What is Reverse Warrior Pose?
Practiced as a reverse pose to Warrior Two, Reverse Warrior Pose also helps build strength and balance. It activates the earth element while stretching and strengthening the back, hands, shoulders, legs and ankles. It is also effective in strengthening the muscles and nourishing connective tissue in these regions.
Position type: Standing lunge
Posture type: Strengthen
Ideal for: Strength
Targets: Legs, back, arms, shoulders
Pose level: Intermediate
How to prepare for Reverse Warrior Two?
Legs and Core strength
To prepare for Reverse Warrior Pose, start with practicing Warrior One, Warrior Two, Extended Side Angle Pose and Triangle Pose. These postures will help build leg and core strength, and improve stamina. You will gradually find that you can hold the posture for longer, and are able to achieve better alignment. Other postures helpful for Reverse Warrior Pose are the swaying palm tree pose, standing spinal twist, chair pose and the boat pose. Surya Namaskar practiced at a medium to fast pace is also good for strength building.
Balance and flexibility
Building balance and flexibility will help you practice the Reverse Warrior Pose with ease. Being in a lunge pose, the better your balance, the deeper you can go in the posture.
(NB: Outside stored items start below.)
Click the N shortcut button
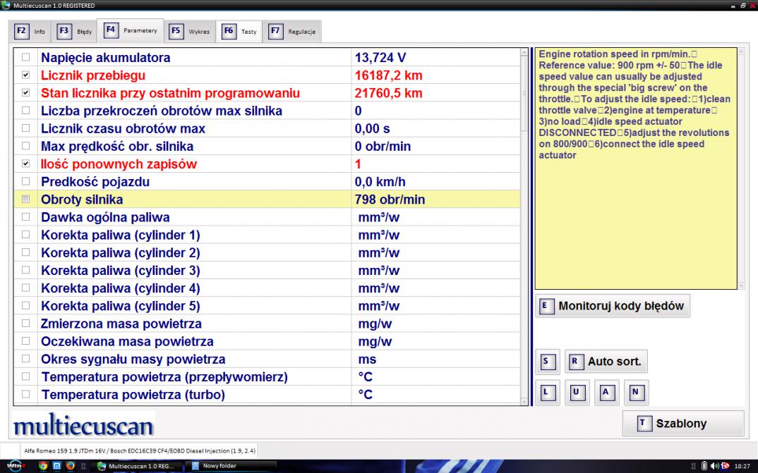click(x=635, y=393)
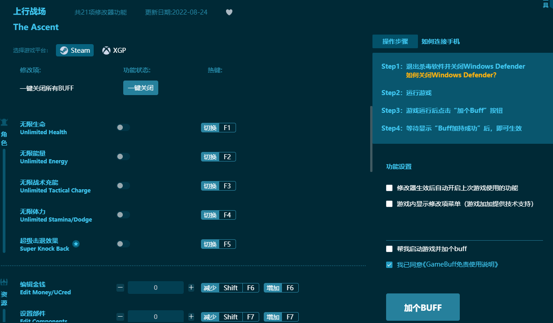553x323 pixels.
Task: Click star badge beside Super Knock Back
Action: coord(76,244)
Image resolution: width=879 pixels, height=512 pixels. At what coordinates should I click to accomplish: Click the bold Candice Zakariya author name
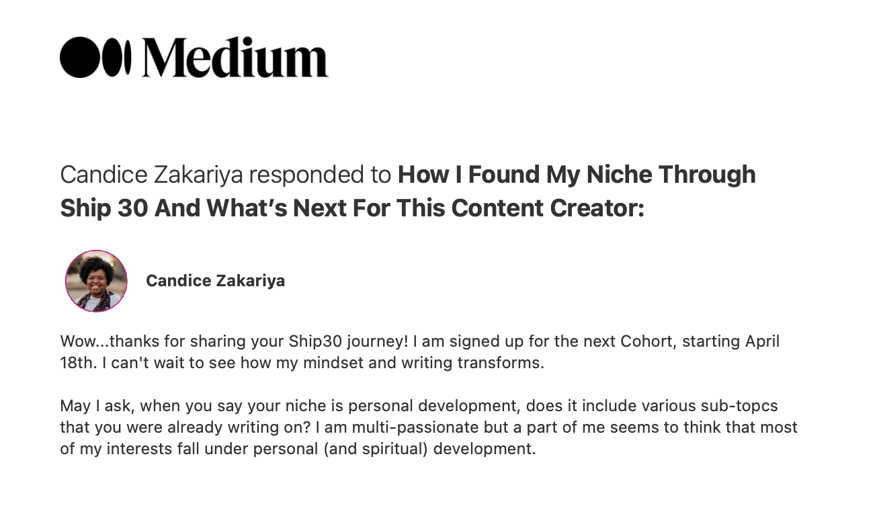point(215,281)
To prepare, you can start with practicing the standing forward fold, garland pose, low lunge, high lunge, tree pose and eagle pose.
How to do Reverse Warrior Pose
Getting into the posture
- Come into the Warrior two pose (Virabhadrasana) with the right knee bent and left leg stretched out behind you.
- Turn the palm of the right hand to face the ceiling. Inhale, lift the right hand up to face the ceiling.
- Lower the left hand such that it slides down your left leg.
- Keep the shoulders firm and core engaged.
- Raise the chest slightly such that you come into a gentle backbend.
- Gaze upwards, towards the right hand.
- Stay here for a few deep breaths.
Getting out of the pose
- To come out of the pose, lower the right hand and come back to Warrior Two.
- Repeat the asana on the other side.
Key Alignments in Reserve Warrior Pose
- Lift the chest up and spread the collar bones rather than focusing on bending too much.
- Ensure that your knee is stacked above the ankle. It is common for the knee to fall forward or backward of the ankle. By stacking it above the ankle, the knee remains safe.
What are the benefits of Reverse Warrior Pose?
The Reverse Warrior Pose is a gentle backbend that also opens up the chest region and the sides of the body. It releases tightness and tension in the intercostal muscles around the ribs, encouraging better breathing patterns. The posture stretches and strengthens the legs, including the thighs, hips, calves and ankles. Mobility, flexibility and balance also improves.
What are the contraindications of the Reverse Warrior Pose?
Anyone with recent or chronic injuries to the legs, hips, back or shoulders should avoid the asana. For those with knee pain or a knee injury, back pain or spinal injury, and anyone recovering from a muscle strain, it is best to avoid the posture until the pain has subsided. Anyone with heart problems or high blood pressure should avoid the posture. In cases of neck issues, or if you feel unsteady in the pose, one can look down towards your back foot instead of up to your raised hand.
Counter poses for Reverse Warrior Two
Practice Standing Forward Fold pose or sit in Dandasana for a few minutes to rest the legs and back.
Variations of the Reserve Warrior Pose
- You can try the posture by keeping both legs straight.
- Make a slight curve with the right hand over the head and left arm across the front of the body.
- You can also create a slight twist and deeper chest opener bh sweeping the left arm behind the body (try reaching the top of the right though).
Advice for beginners
Keep your focus on building stability and alignment. Try to build the pose from ground up by spreading your weight through the four corners of your feet. This will help maintain lightness in your spine too.
Shvasa tips for Reverse Warrior Pose
- Ensure your knee is stacked above the ankle and not falling forward or backward.
- Keep your focus on lifting the chest and spreading the collar bones.
- Learn to practice live with a teacher so you are able to harmonize with your breath to make the impact of the pose more powerful.